The differences became more apparent as Montana Power got deeper into the telecom space, Gannon says.
As the company began to lay fiber, it noticed the telecom portion of its company began to take off, and the separation from the energy side became more noticeable.
“A lot of that had to do with the kind of expectations the shareholders have, and with growth,” he says.
Gannon says the company had to re-examine itself.
“We were confronted with the obvious fact that all of our energy businesses were quite small for the entire sector of Montana Power,” he adds. “Once we concluded that a separation of telecom should take place, we wanted to ensure we placed our energy business in [the] hands of people who ensure stronger growth.”
In selling off each aspect of its utility, Gannon says he expects to raise $1.3
billion, which will be reinvested into Touch America.
“We will have $1.6 billion in assets and $350 million cash, with no debt by the end of the year,” Gannon says. “In the world we will be in, we will be very well-positioned financially.”

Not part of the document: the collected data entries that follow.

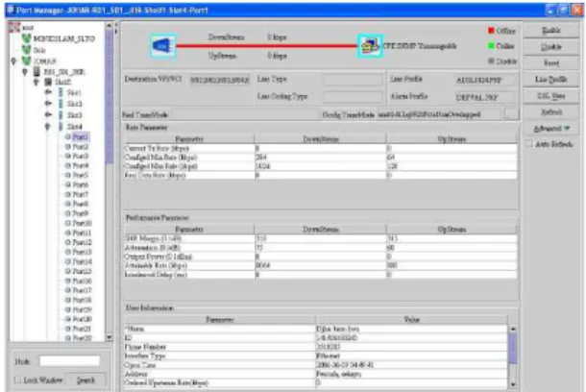Click the CPE modem icon on the line diagram

pos(370,46)

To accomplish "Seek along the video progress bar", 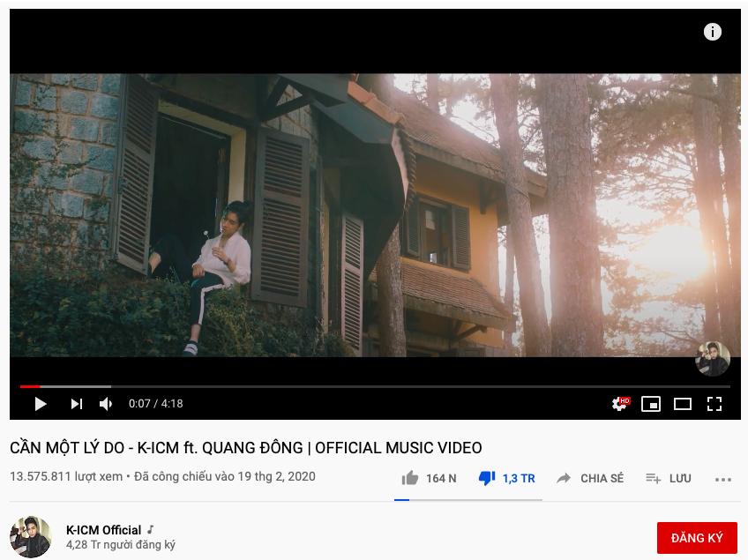I will click(375, 386).
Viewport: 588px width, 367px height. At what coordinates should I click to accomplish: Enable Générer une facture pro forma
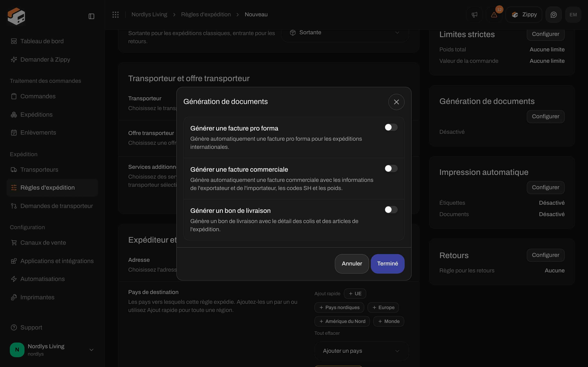point(391,127)
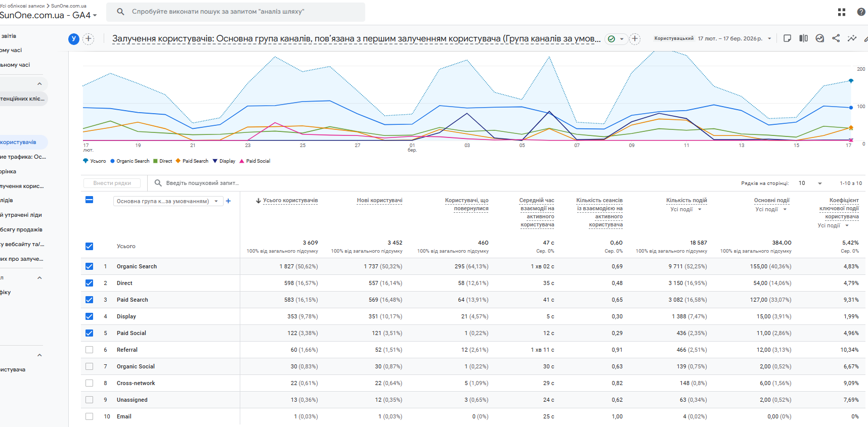Open the Insights chart icon
Screen dimensions: 868x427
coord(820,38)
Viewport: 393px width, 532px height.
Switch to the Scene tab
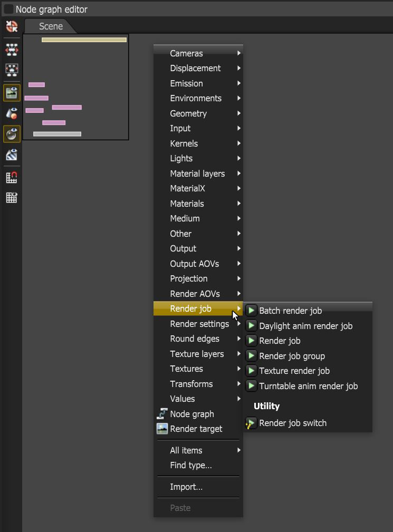[51, 26]
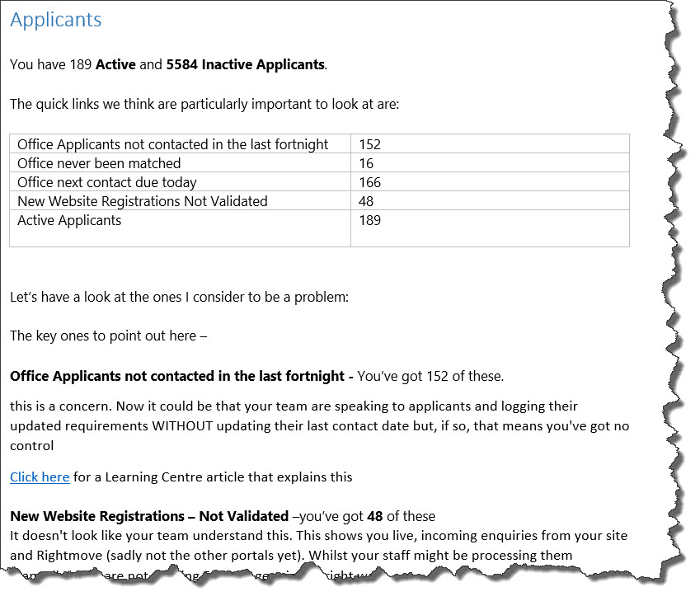This screenshot has width=700, height=601.
Task: Click the WITHOUT word in concern paragraph
Action: click(182, 426)
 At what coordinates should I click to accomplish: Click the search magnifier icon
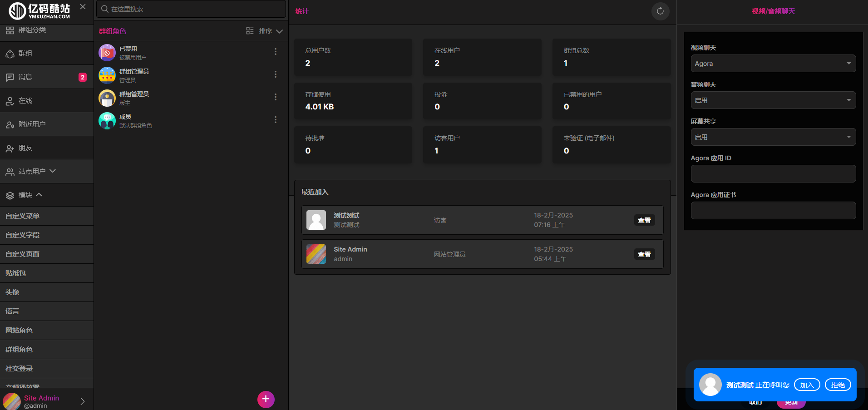pyautogui.click(x=105, y=9)
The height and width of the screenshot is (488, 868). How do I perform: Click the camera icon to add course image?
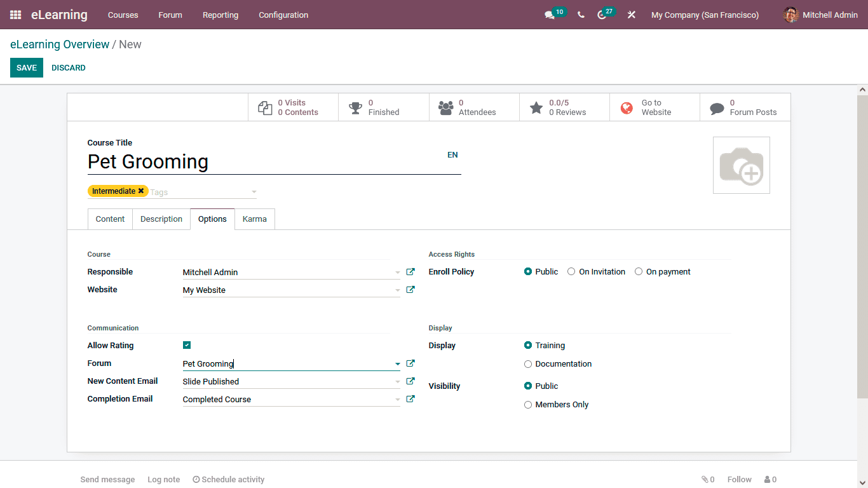741,165
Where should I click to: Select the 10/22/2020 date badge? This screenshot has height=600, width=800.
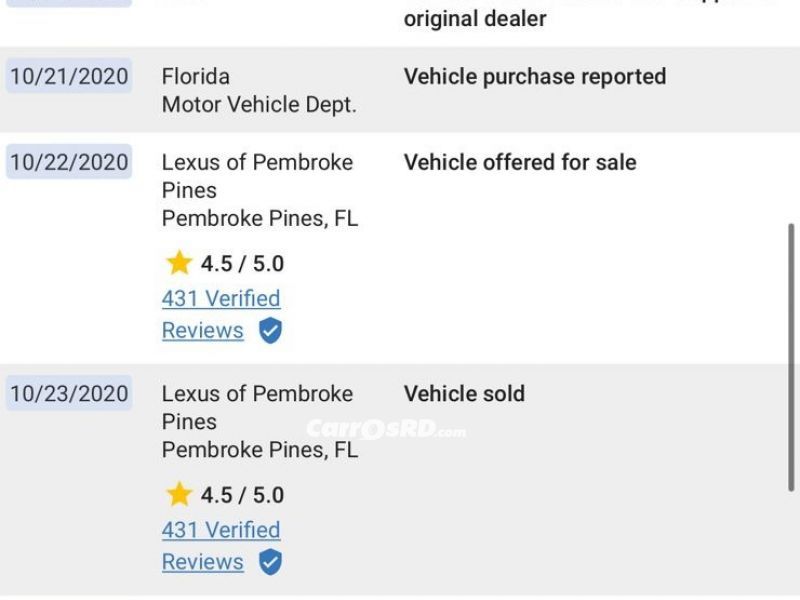coord(69,162)
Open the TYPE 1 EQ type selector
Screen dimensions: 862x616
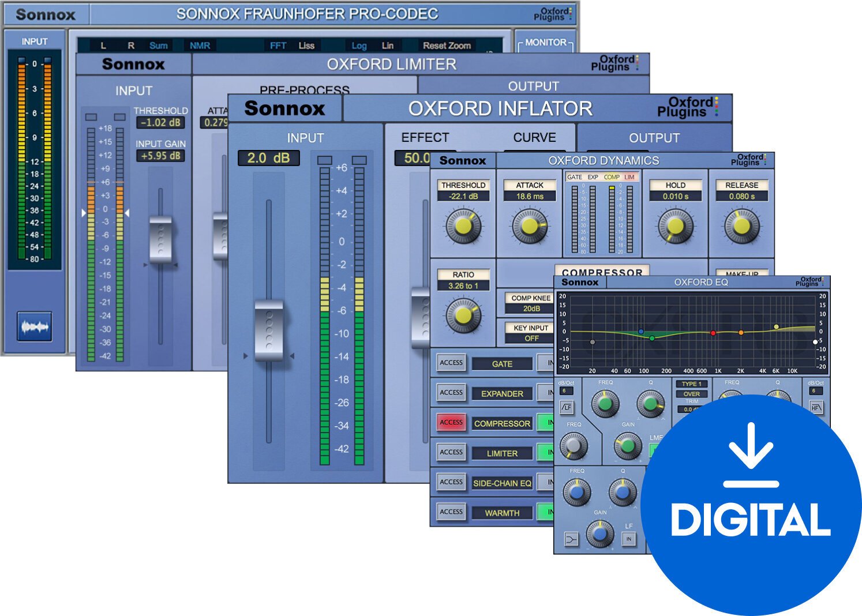point(692,384)
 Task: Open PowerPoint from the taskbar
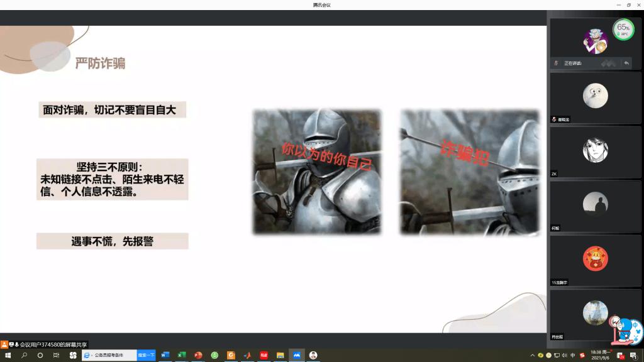(x=198, y=355)
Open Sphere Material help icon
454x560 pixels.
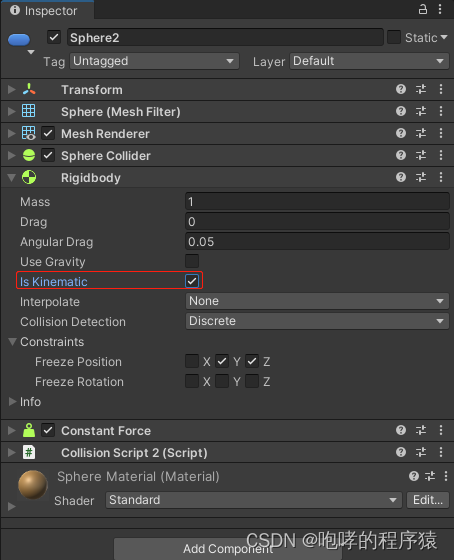pyautogui.click(x=414, y=476)
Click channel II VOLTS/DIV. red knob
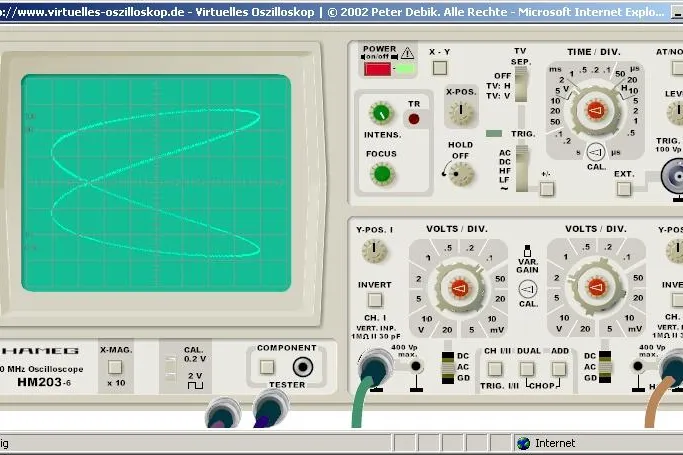 click(x=596, y=287)
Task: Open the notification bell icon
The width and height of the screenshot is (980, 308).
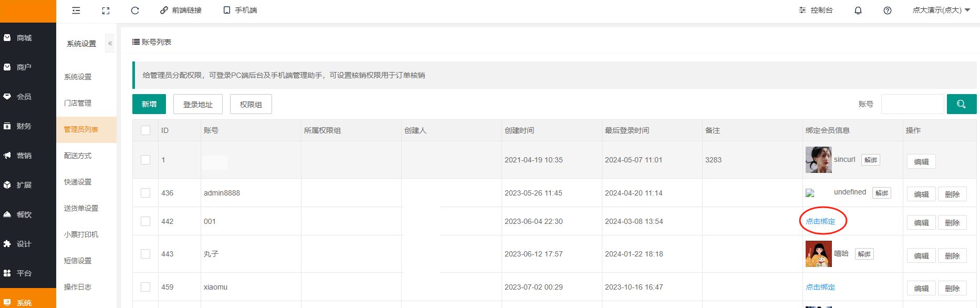Action: (x=858, y=11)
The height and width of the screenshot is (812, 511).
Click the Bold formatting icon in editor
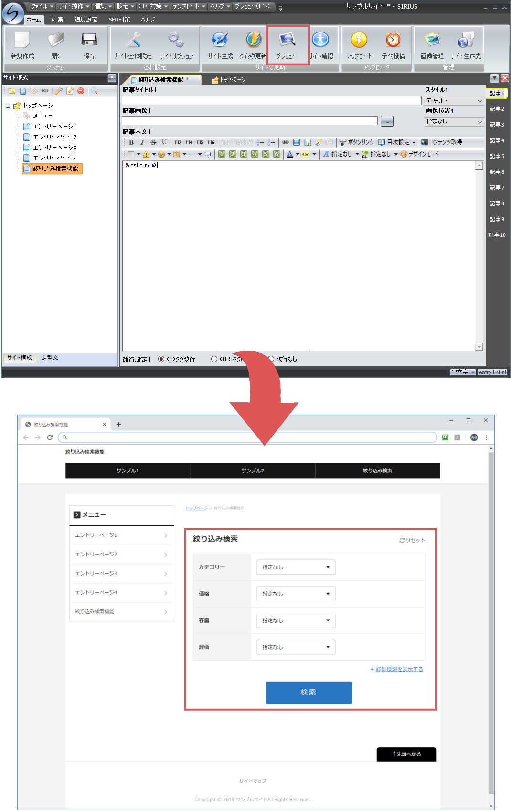[131, 142]
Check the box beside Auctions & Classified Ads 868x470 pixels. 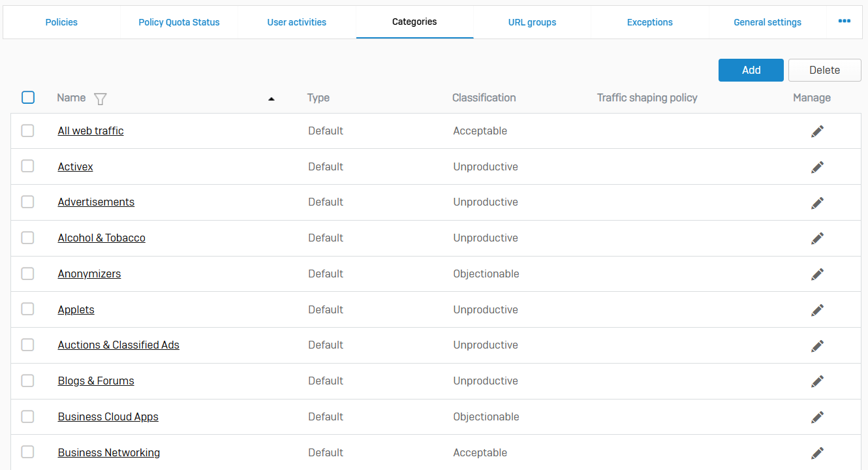pos(27,345)
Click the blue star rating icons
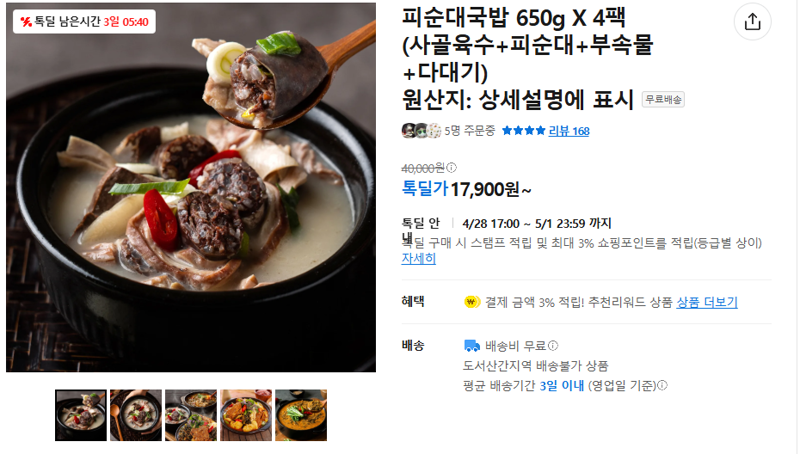800x454 pixels. [523, 131]
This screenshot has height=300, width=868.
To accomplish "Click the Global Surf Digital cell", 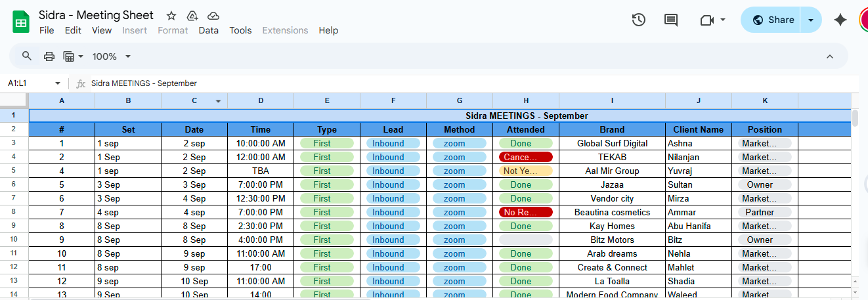I will tap(612, 144).

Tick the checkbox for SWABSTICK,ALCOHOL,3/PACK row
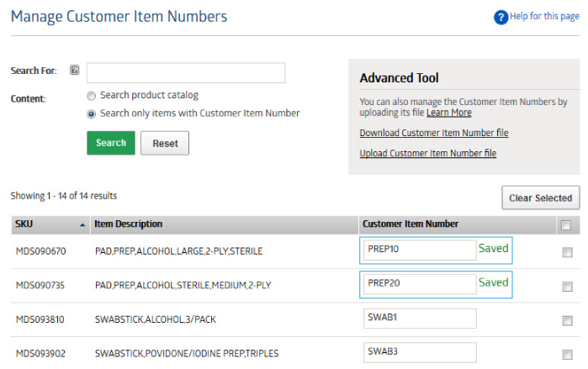coord(567,321)
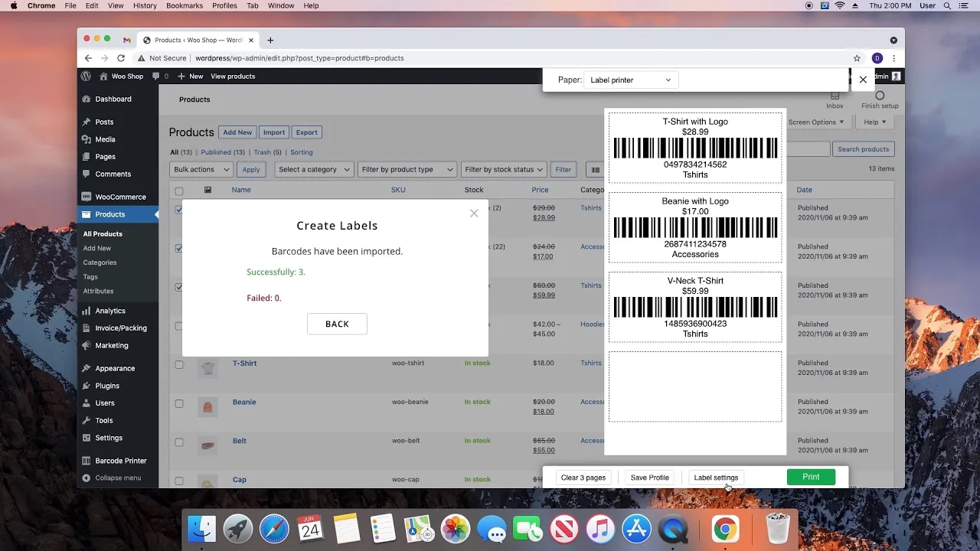The image size is (980, 551).
Task: Click the browser address bar URL
Action: point(299,58)
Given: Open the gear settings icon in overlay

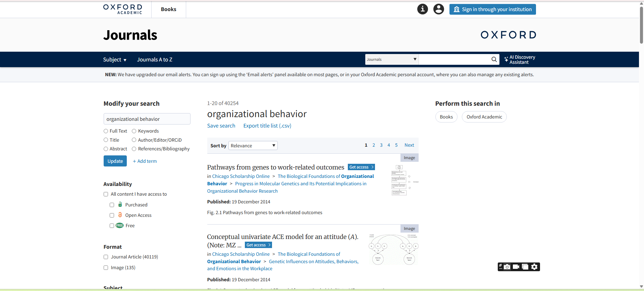Looking at the screenshot, I should tap(534, 267).
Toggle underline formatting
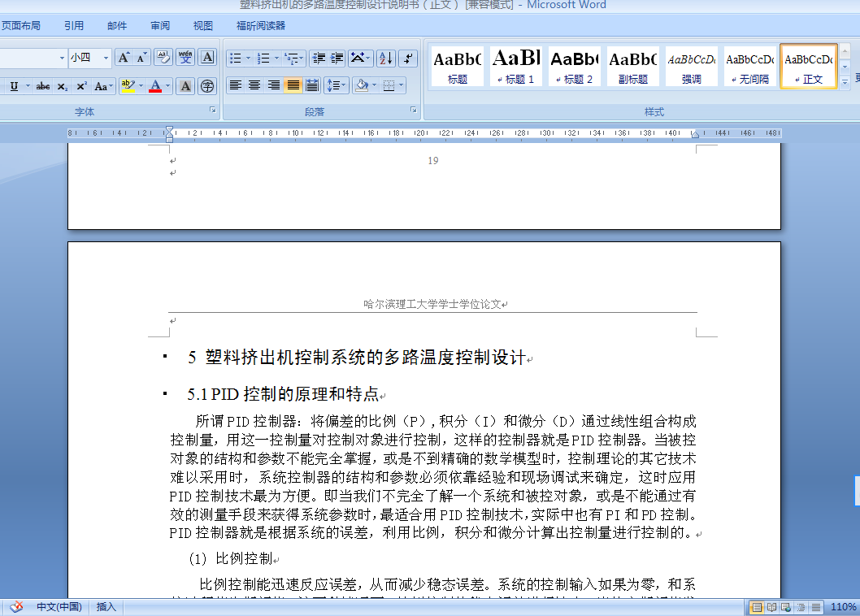This screenshot has height=616, width=860. [15, 85]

At year’s end, Gannon also expects that a 27,000 route-mile fiber optic network will be complete. He says the national footprint is similar in size to competitors such as Williams Communications (www.williams
Much of the network is a result of
Touch America’s acquisition last summer of Qwest Communications International Inc.’s (www.qwest.com) in-region long distance network, which it had to relinquish when it merged with US West.
With that acquisition, Touch America also picked up a more significant sales
presence, as it incorporated 157 sales people from Qwest. It has since added an
additional 40 to 50 people and has plans to place them as it lights up its network in Dallas; Denver; Los Angeles; Minneapolis; Omaha, Neb.; Phoenix; San Diego; Seattle and St. Louis.
Gannon says Touch America was primarily a wholesaler throughout the 1990s, but it is now hitting the business market. It also has an agent program.